◆ Assignment
Write out again, word for word, the lines below from the line that holds "Screen dimensions: 620x456" through the line that holds "Screen dimensions: 1366x768", omitting pictures.

◆ Working data
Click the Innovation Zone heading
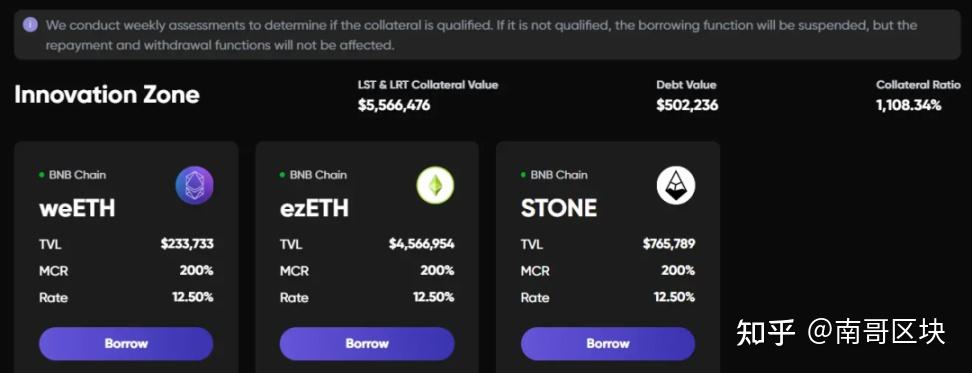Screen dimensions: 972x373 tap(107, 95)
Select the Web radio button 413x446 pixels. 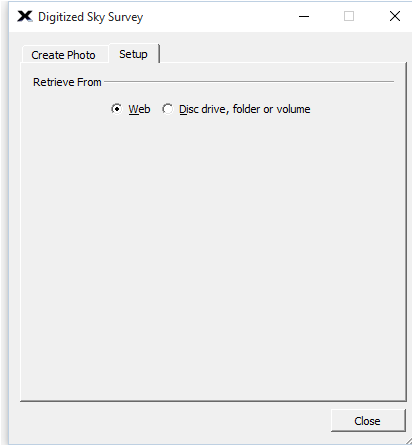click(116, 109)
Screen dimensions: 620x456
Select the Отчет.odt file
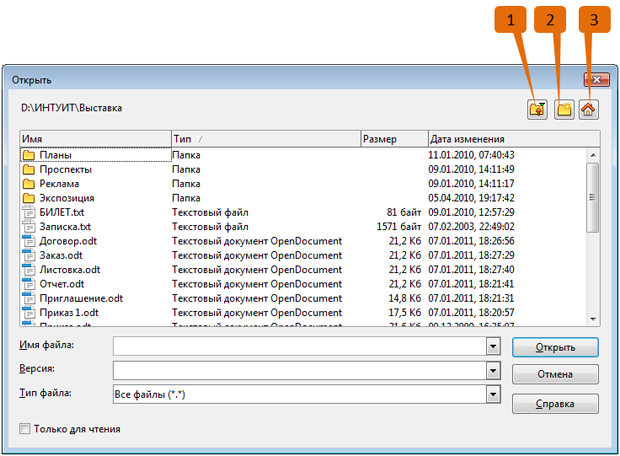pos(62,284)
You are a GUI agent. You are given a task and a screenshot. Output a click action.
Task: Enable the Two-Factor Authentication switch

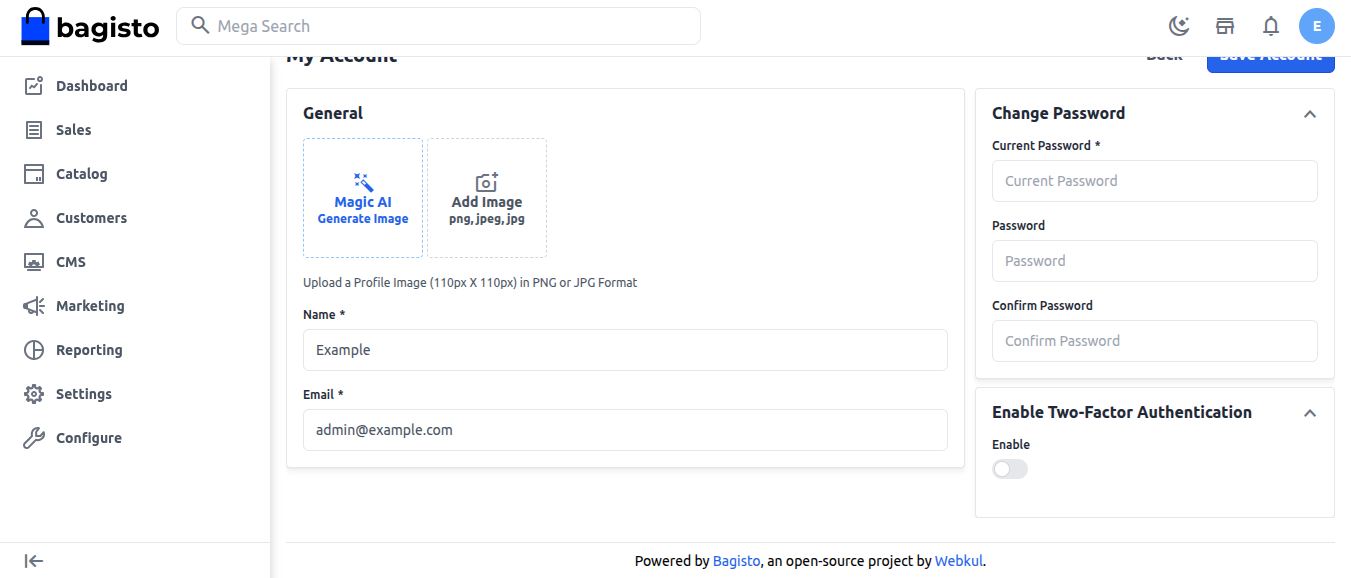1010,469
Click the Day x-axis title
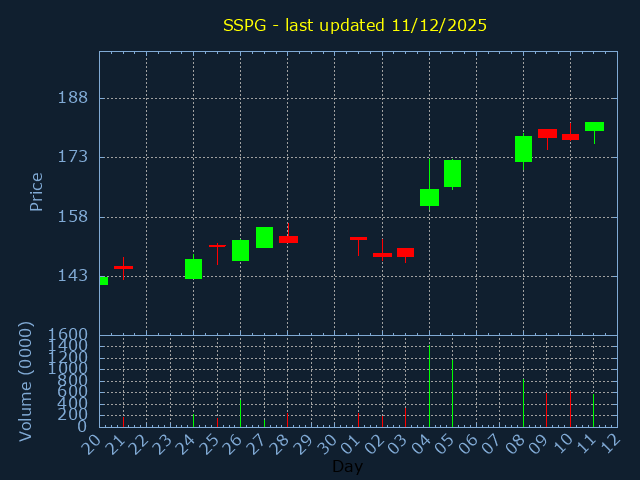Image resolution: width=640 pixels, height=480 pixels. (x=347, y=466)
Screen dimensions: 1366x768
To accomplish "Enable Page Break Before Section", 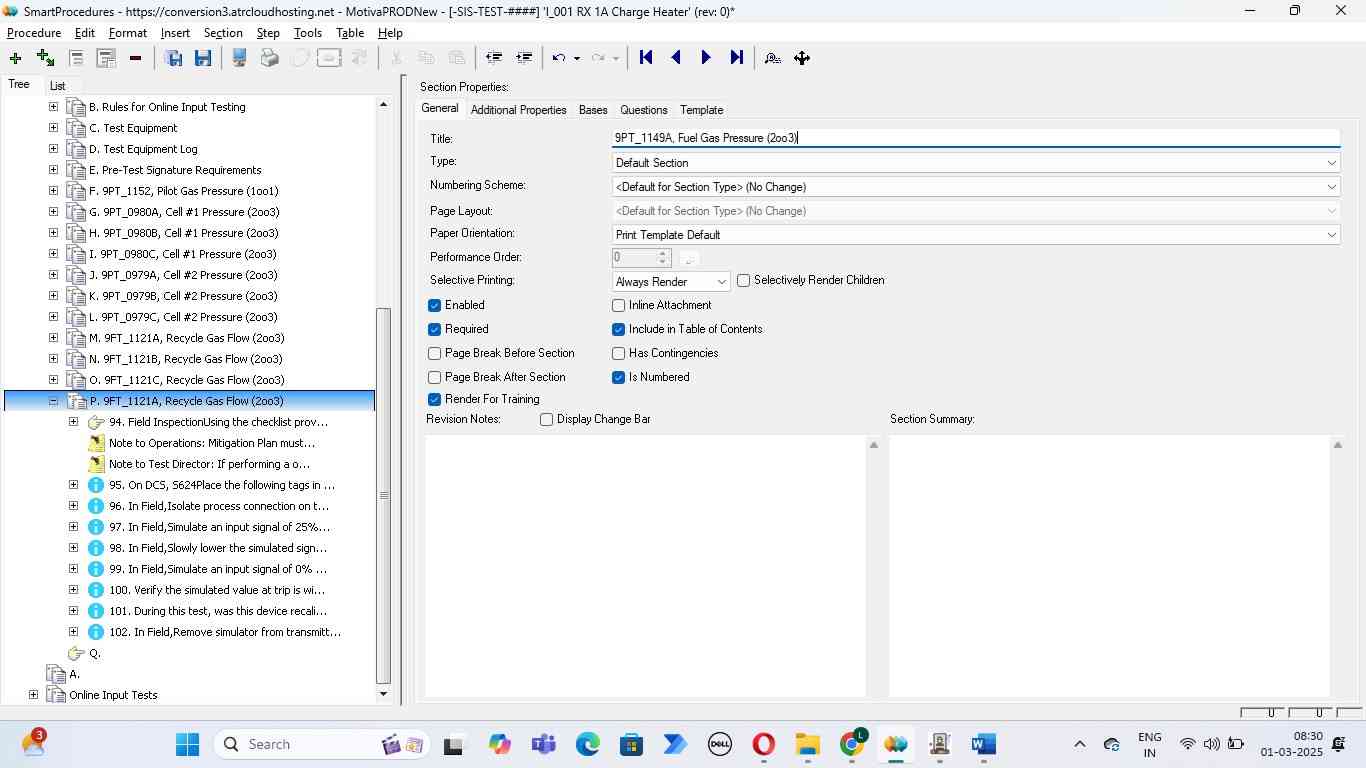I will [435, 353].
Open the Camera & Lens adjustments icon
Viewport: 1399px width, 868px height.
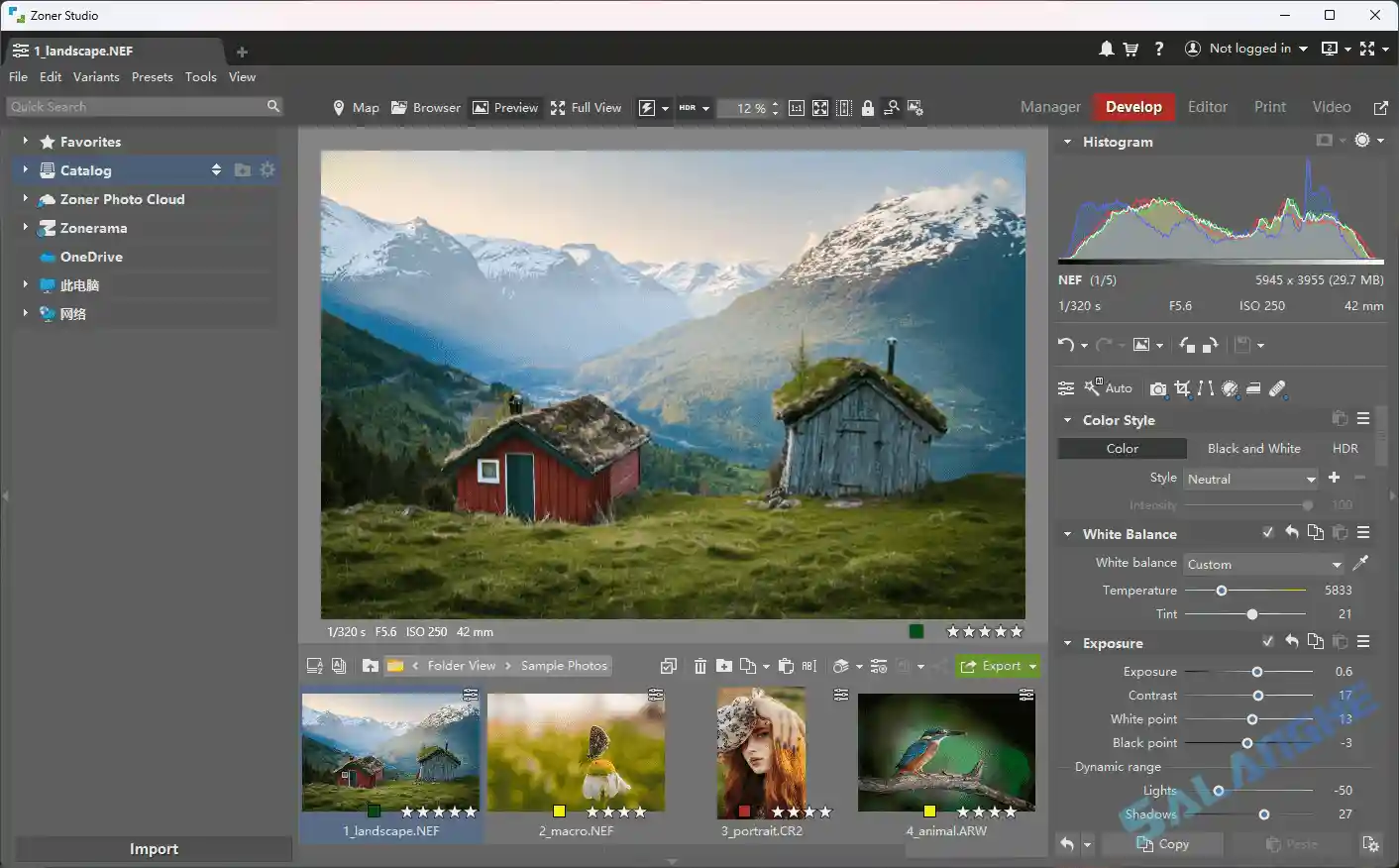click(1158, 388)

◆ Solution to this problem
Screen dimensions: 620x456
Select the Отчет.odt file
pos(62,284)
You are a GUI agent. You are given a task and a screenshot. Output a click action.
Task: Enable the Two-Factor Authentication switch

1010,469
Click the Day x-axis title
Image resolution: width=640 pixels, height=480 pixels. (x=347, y=466)
Screen dimensions: 1366x768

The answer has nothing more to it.